### Instructions for the task
Your answer must be only the lines below from the one containing "Task: Click the Skype tile" through the one containing "Viewport: 2576px width, 1391px height.", copied exactly, with the pictures left out.

### Material to process
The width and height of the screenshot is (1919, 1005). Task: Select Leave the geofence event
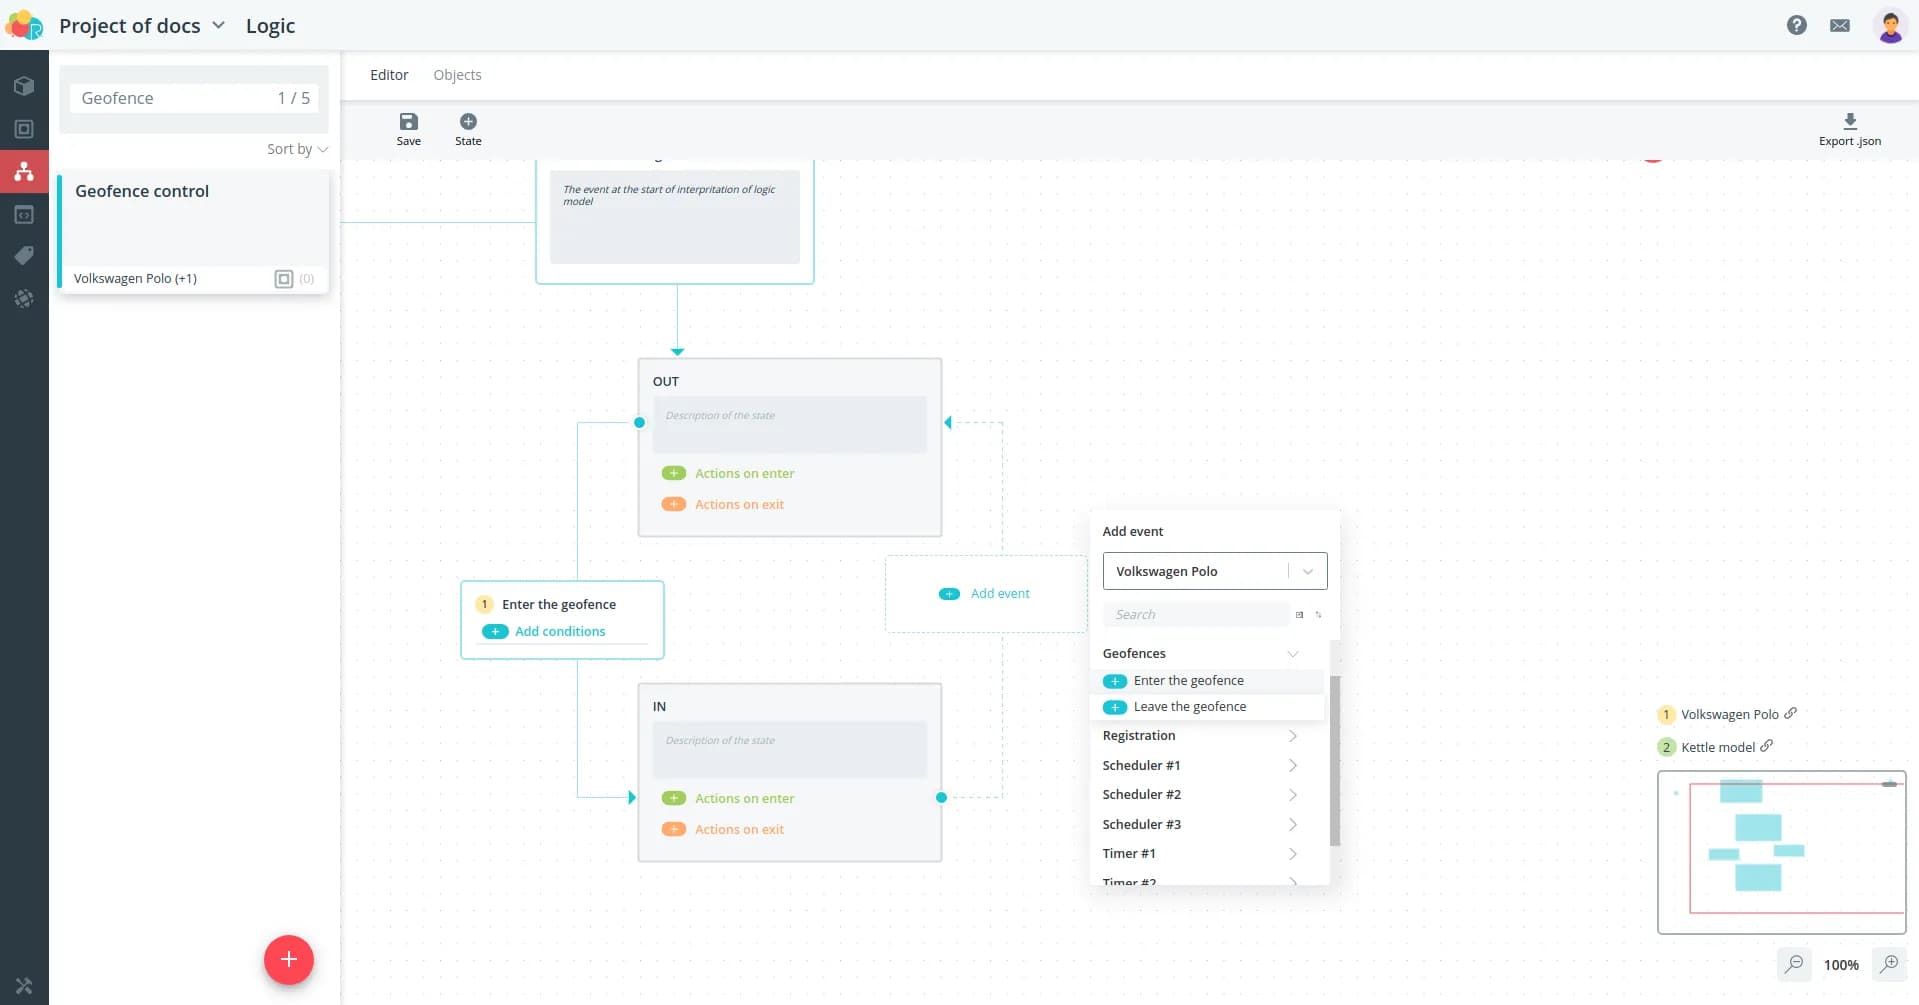pos(1189,707)
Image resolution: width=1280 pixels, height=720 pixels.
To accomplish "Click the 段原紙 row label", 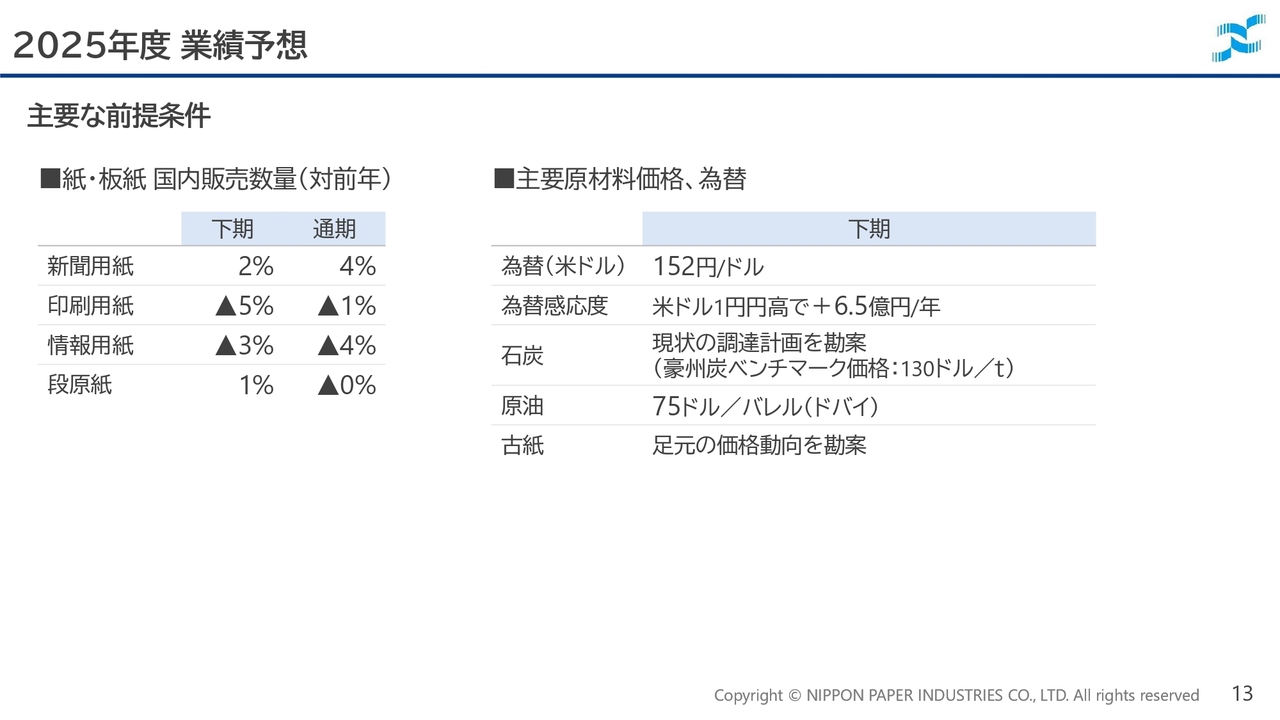I will pyautogui.click(x=80, y=385).
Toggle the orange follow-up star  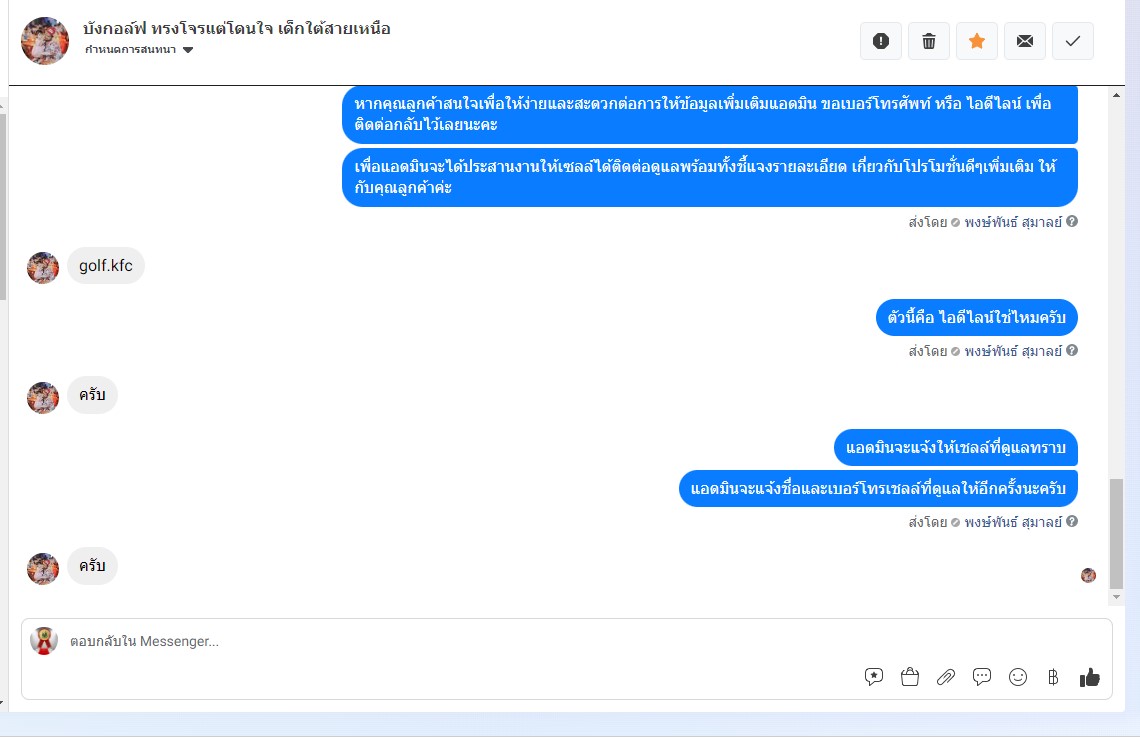pyautogui.click(x=976, y=41)
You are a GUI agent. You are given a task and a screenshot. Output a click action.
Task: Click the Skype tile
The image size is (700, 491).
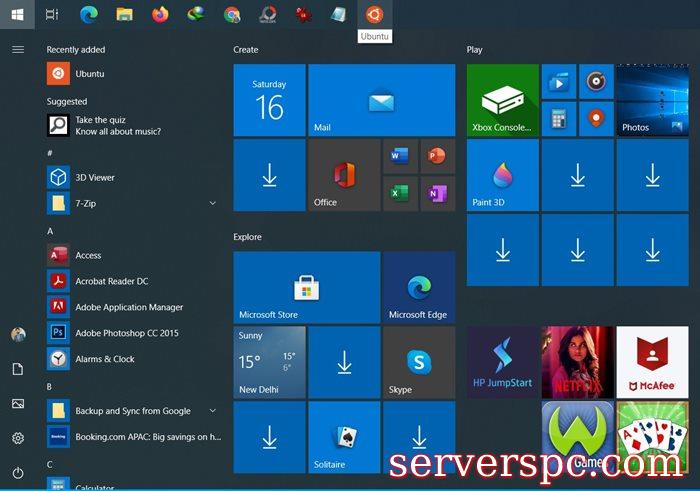coord(419,361)
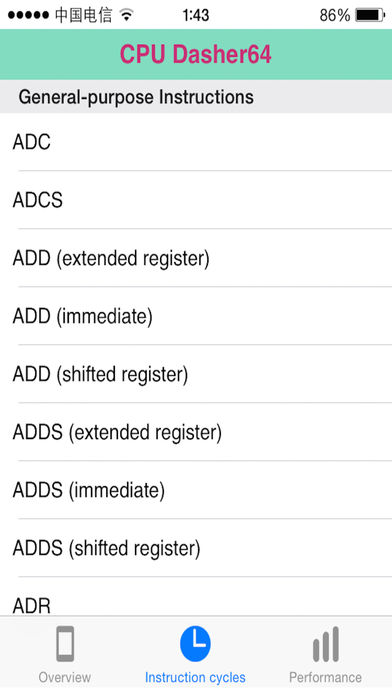
Task: Select ADD (immediate) instruction
Action: coord(196,316)
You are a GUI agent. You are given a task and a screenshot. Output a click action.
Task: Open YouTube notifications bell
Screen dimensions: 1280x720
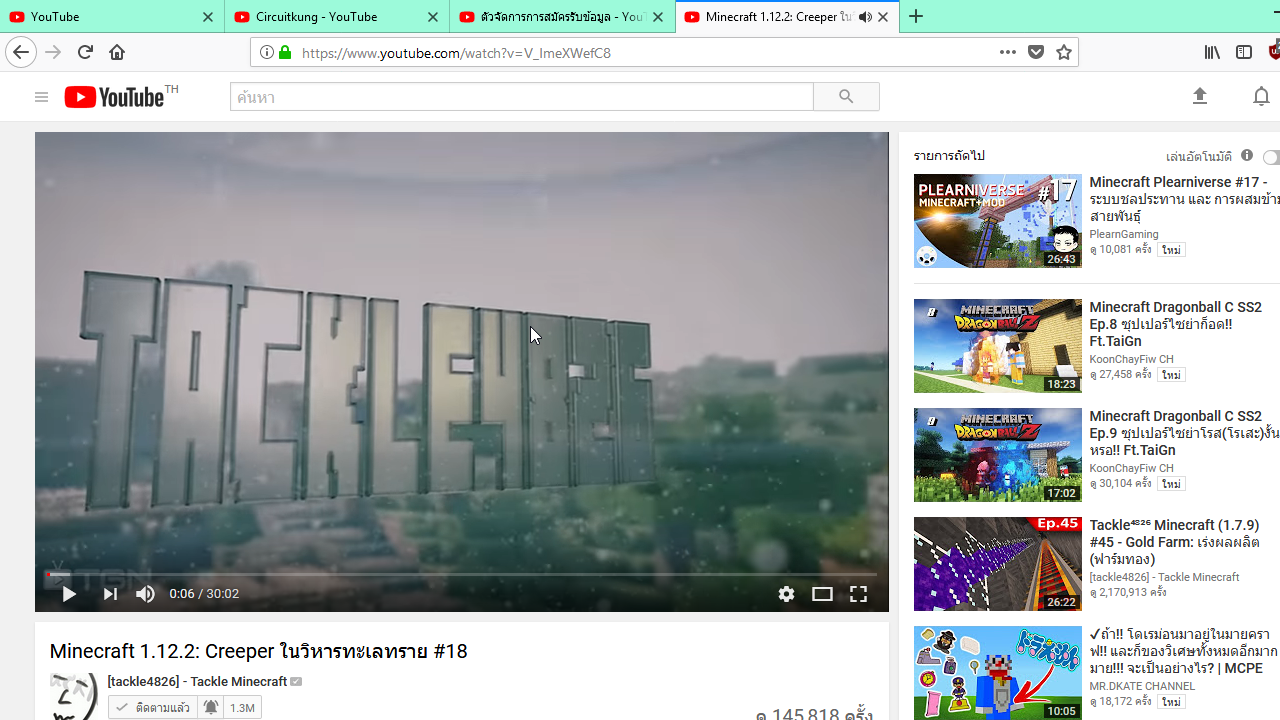[x=1261, y=97]
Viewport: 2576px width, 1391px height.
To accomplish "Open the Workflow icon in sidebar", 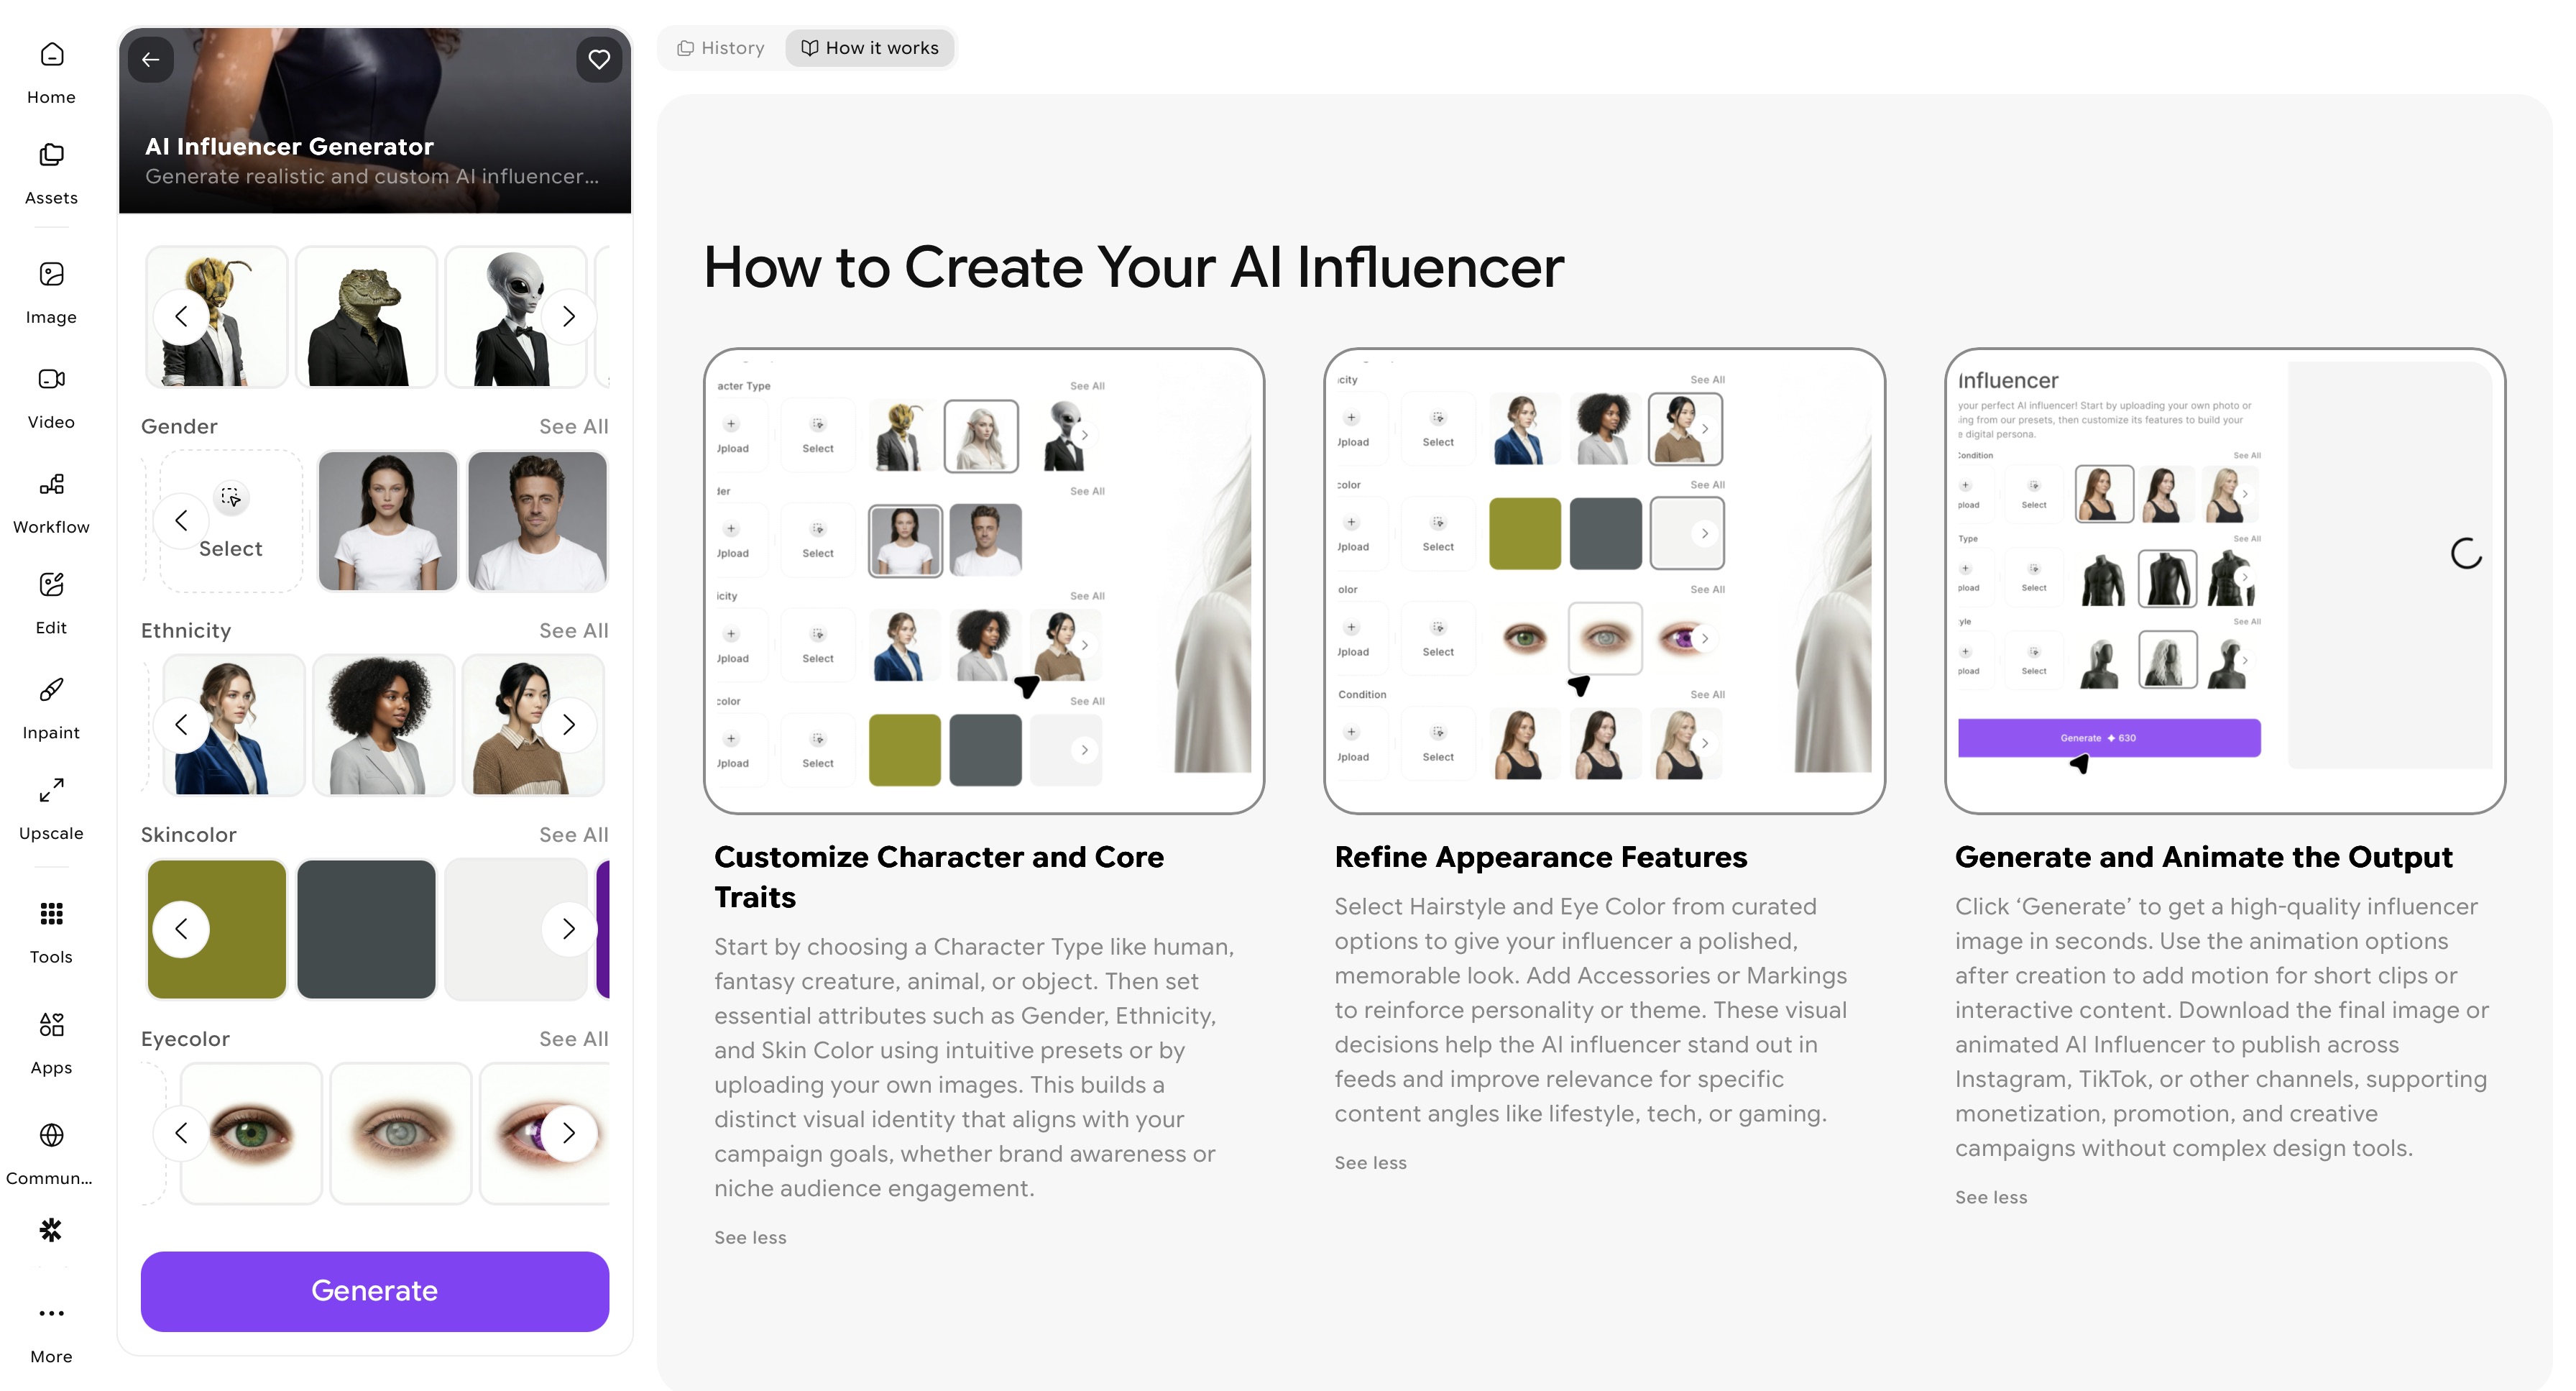I will click(x=51, y=485).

### Exercise solution
Task: Click the Skype tile
The image size is (700, 491).
coord(419,361)
Task: Select ADD (immediate) instruction
Action: coord(196,316)
You are a GUI agent. You are given a task and a screenshot. Output a click action.
Task: Open YouTube notifications bell
Screen dimensions: 1280x720
[x=1261, y=97]
Viewport: 2576px width, 1391px height.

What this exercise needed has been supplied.